Auto-Create Missing Models in Pipeline Mode

  • Automatic model initialization when transitioning between pipeline steps
    • Prevents crashes when moving from VAE → Flow training
    • Auto-creates: flow_processor, text_encoder, compressor, expander, D_img (discriminator)
    • Uses default parameters from args (vae_dim, feature_maps_dim, text_embedding_dim)
    • Logs warnings when models are auto-created
    • Moves models to correct device automatically
  • User impact: Pipeline mode now more resilient; no manual model initialization required
  • Files: src/fluxflow_training/training/pipeline_orchestrator.py (lines 579-713)

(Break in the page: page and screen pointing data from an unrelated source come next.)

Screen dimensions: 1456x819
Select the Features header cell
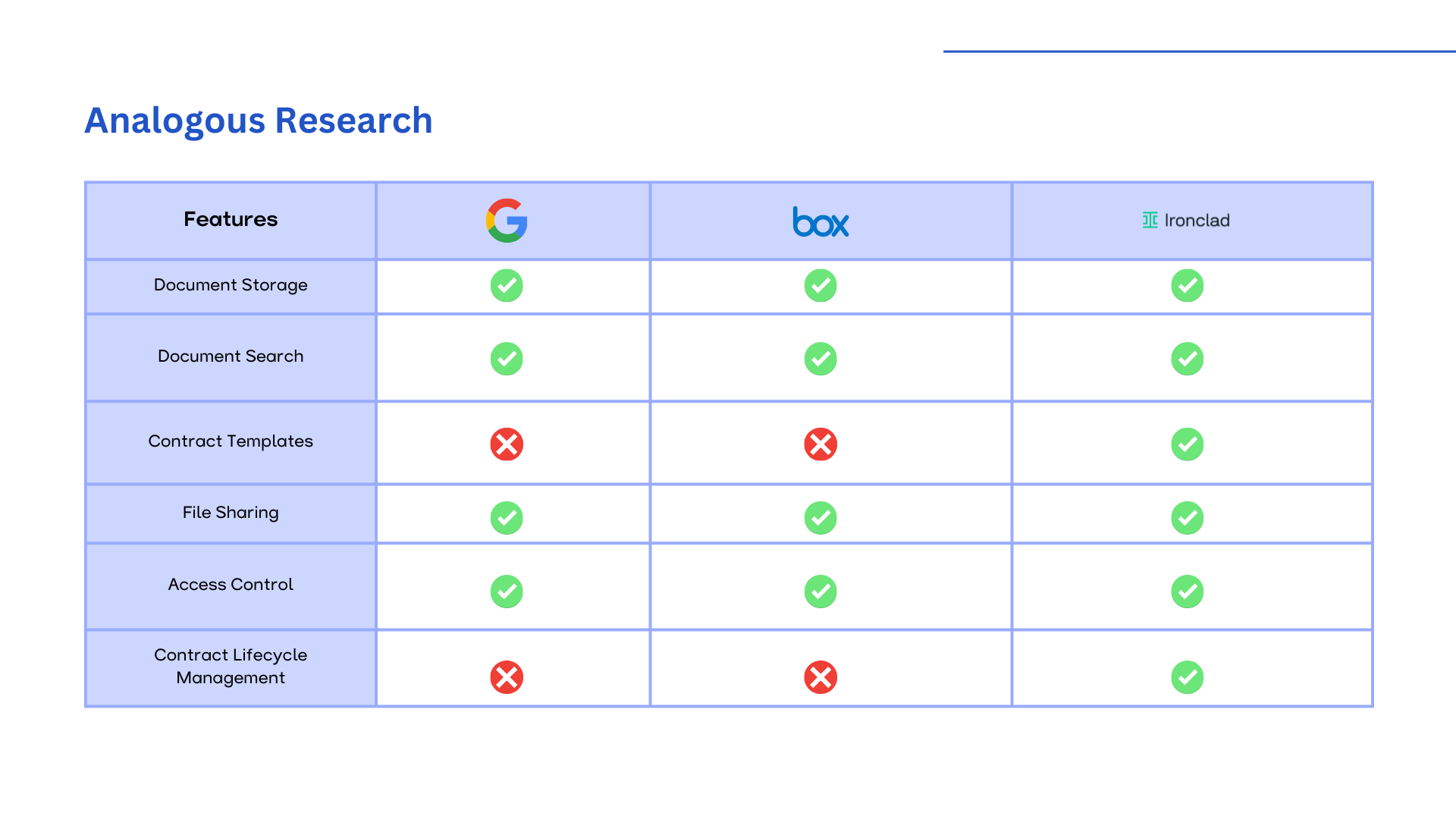pos(231,220)
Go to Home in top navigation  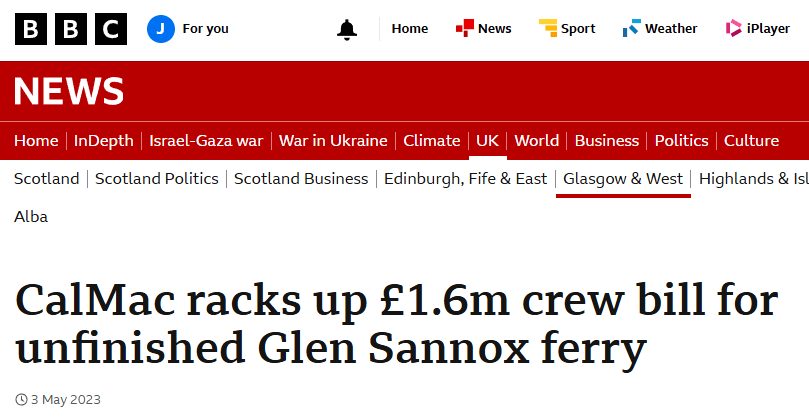click(409, 29)
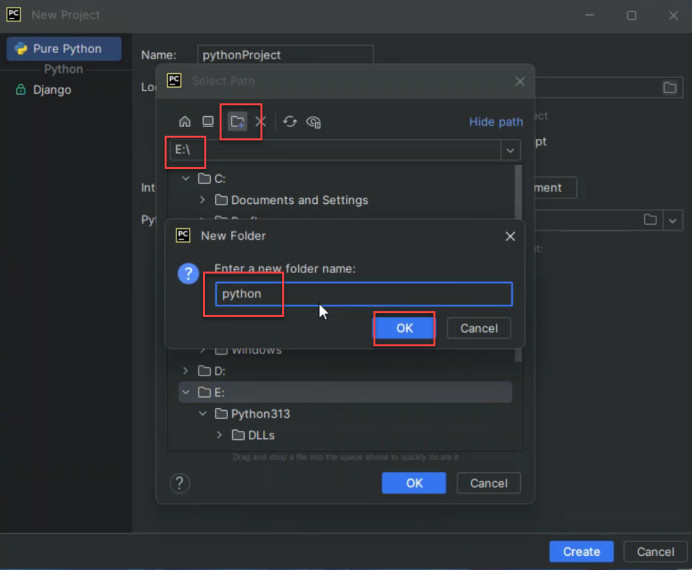Click the Desktop directory toolbar icon
The height and width of the screenshot is (571, 692).
pyautogui.click(x=208, y=122)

Model Validation Before Training

  • Pre-flight validation checks required models exist before creating trainers
  • Clear error messages listing missing models if validation fails
  • Prevents cryptic AttributeError crashes during training
  • Files: src/fluxflow_training/training/pipeline_orchestrator.py

🧪 Testing

  • Added 21 comprehensive unit tests for multi-dataset pipeline
    • DatasetConfig dataclass tests (3 tests)
    • Dataset parsing tests for local + webdataset (4 tests)
    • Step dataset assignment tests (3 tests)
    • Dataset validation tests (9 tests)
    • Backward compatibility tests (2 tests)
  • File: tests/unit/test_pipeline_multi_dataset.py

📚 Documentation

  • Major TRAINING_GUIDE.md improvements for YAML-first configuration
    • Added "Configuration Methods" section comparing YAML vs CLI approaches
    • Rewrote Quick Start with dual paths: "CLI Quick Test" vs "YAML Config (Production)"
    • Clear recommendation: YAML config for production, CLI for quick tests only
    • Feature comparison table showing YAML advantages
    • Eliminates confusion about external JSON optimizer configs
    • Emphasizes inline YAML optimizer configuration in pipeline mode
    • Impact: Users now understand YAML is the recommended production approach
    • Files: docs/TRAINING_GUIDE.md (lines 102-220)

🐛 Fixed

Logging and Sampling Bugs

  • CRITICAL: Missing JSONL records on crash/interrupt

    • Added f.flush() to progress_logger.log_metrics() to force immediate disk writes
    • Prevents data loss when training is interrupted or crashes
    • Impact: All metrics are now guaranteed to be written to disk immediately
    • Files: src/fluxflow_training/training/progress_logger.py:189
  • VAE snapshots generated during Flow-only training

    • Fixed safe_vae_sample() being called during pure Flow training (no VAE, no GAN, no SPADE)
    • Now generates VAE samples when encoder/decoder is being trained: train_vae=True OR gan_training=True OR train_spade=True
    • Correctly handles all encoder/decoder training modes:
      • VAE mode: Reconstruction loss training
      • GAN-only mode: Adversarial loss training without reconstruction
      • SPADE mode: Decoder SPADE conditioning training
    • Impact:
      • Eliminates confusing VAE samples during Flow-only training
      • Preserves samples for all encoder/decoder training modes
      • Reduces I/O overhead (~2-5 seconds per checkpoint for multi-image test sets)
      • Sample generation now accurately reflects active training modes
    • Files: src/fluxflow_training/scripts/train.py (lines 1168-1195)
  • Sample generation decoupled from checkpointing

    • Sample generation now triggered by sample_interval based on global_step (independent of checkpoint frequency)
    • Ensures consistent sample frequency across entire training run
    • Prevents missed samples when checkpoint interval doesn't align with sample needs
    • Impact: More reliable monitoring of training progress via samples
    • Files: src/fluxflow_training/scripts/train.py (lines 1168-1195)
    • Note: Sample filenames still use epoch parameter (passed at lines 1178, 1187) for compatibility
  • Linting errors in pipeline configuration (trailing whitespace)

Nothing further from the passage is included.